Чисто из человеколюбия, наверное.
Его уже практически качали на руках, как героя, обещая все немыслимые блага. Главный редактор, сухонький мужчина с густой пробивающейся сединой вокруг лысой макушки, прищурившись, даже пробросил мысль о премии для героя.
Водитель сиял, как давно не сияла посуда
Постепенно героический рассказ сошел на нет, работа растащила всех по своим местам, заставив лишь перебрасываться редкими комментариями о прошедшей ситуации, водитель уехал домой за сменной одеждой. Оля продолжала набрасывать черновик статьи, вычитывая предложения и убирая слова, через которые явно выглядывала маленькая обиженная и напуганная девочка, вышлифовывая текст с точки зрения профессионала. За ее плечами застыл редактор в своем неизменном мешковатом коричневом костюме, сощуренный, скрестивший руки на худой груди.

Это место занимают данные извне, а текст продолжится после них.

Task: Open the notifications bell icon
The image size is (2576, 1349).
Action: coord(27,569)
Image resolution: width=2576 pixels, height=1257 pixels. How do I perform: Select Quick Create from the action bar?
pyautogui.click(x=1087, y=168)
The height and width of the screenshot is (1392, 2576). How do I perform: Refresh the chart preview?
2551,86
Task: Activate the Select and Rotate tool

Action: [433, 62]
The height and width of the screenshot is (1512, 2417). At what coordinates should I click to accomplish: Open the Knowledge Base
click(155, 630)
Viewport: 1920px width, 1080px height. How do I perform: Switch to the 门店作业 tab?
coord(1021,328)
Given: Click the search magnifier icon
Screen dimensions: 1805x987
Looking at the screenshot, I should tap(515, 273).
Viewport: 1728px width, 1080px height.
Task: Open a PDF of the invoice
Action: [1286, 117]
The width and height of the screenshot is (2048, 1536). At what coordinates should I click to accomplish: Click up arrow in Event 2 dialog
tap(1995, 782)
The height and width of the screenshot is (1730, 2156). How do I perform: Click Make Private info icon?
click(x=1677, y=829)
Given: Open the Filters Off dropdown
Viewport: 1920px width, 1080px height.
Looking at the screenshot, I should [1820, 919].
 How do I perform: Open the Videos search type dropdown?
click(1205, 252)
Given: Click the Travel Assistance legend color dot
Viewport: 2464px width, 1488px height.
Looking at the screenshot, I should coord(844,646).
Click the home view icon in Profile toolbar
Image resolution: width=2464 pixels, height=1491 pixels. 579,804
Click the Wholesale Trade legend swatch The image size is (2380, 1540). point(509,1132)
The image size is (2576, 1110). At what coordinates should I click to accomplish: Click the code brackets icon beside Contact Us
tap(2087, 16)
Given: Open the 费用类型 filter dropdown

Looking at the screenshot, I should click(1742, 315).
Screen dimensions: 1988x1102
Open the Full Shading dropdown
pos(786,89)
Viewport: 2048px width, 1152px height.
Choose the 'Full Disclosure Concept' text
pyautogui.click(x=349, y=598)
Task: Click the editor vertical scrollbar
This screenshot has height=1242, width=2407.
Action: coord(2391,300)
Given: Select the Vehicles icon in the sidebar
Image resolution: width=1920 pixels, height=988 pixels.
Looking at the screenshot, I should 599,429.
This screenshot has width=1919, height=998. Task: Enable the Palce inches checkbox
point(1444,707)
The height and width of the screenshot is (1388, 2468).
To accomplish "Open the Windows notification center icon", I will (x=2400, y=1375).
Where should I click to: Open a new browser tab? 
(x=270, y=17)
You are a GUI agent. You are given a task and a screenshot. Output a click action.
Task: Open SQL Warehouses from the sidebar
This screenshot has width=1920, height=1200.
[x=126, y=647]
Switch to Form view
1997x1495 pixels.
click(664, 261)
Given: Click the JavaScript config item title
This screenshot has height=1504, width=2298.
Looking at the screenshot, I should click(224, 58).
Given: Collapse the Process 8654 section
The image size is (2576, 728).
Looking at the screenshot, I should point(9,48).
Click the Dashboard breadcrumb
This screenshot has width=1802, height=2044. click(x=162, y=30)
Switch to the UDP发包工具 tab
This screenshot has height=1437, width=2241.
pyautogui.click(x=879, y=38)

Спустя время он наклонился к ней, разглядывая текст на экране, и спросил негромко:
– Видео сняла?
– Да,– механически отозвалась Ольга, набирая текст.– Как только он меня повалил, сразу же включила камеру.
– Прекрасно. Как только оформляешь – сразу на сайт. Просмотрами завалят. Поняла?
– Да,– от него пахло горьким спиртом от одеколона и чем-то глубоко въевшимся в кожу, старым и прогорклым. Девушке стоило нечеловеческих усилий, чтобы не сморщить в брезгливой гримасе лицо.
Когда она, наконец, выставила материал напоказ всему городу, чтобы долгожданные просмотры стремительно поползли вверх, как надоедливые тараканы вокруг крана с питьевой водой, Оля позволила себе откинуться на кресло и только тогда подумала о том, что следует посетить уборную комнату. Грязь, прилипшая к щекам, стягивала кожу плотной коркой, а о собственной куртке и брюках думать и вовсе не хотелось – ощущение, что она до сих пор сидит во влаге и сырости, зудело и мешалось.
Гам и шум стояли оглушительные, как это всегда бывало в рабочее время: кто-то пересматривал последний футбольный матч, кто-то сидел с телефоном, прижатым плечом к уху, и строчил в объемный блокнот, кто-то заливисто хохотал, разглядывая последние нововведения их местных, родных коммунальщиков. Проходя мимо глянцевой доски, густо исписанной номерами телефонов и исчерченной рисунками разной степени паршивости, Ольга замерла, сдержав руки, которые хотели удивленно стереть с радужки отпечаток увиденной надписи.
– Вы серьезно? – обернулась она с протестующим заявлением, но разговоры все еще сливались в одну сплошную какофонию, пулеметной очередью строчились тексты на старых клавиатурах, операторы пикировали штативами, вызывая дружный хохот у девчат. Ольга прочистила голос и исторгла уж совсем возмущенный вопль:
– Слушания в администрации?! Вы серьезно?
Воцарилось долгожданное молчание, прерываемое хриплым воем телефонов и несмолкающими ударами по клавишам. Все уставились на нее, и Ольга вдруг ощутила себя чудовищно глупой: с перепачканным лицом, грязными и влажными джинсами, растрепанная и возмущенная. Ее худые щеки вспыхнули краснотой, и это покалывание разозлило еще больше.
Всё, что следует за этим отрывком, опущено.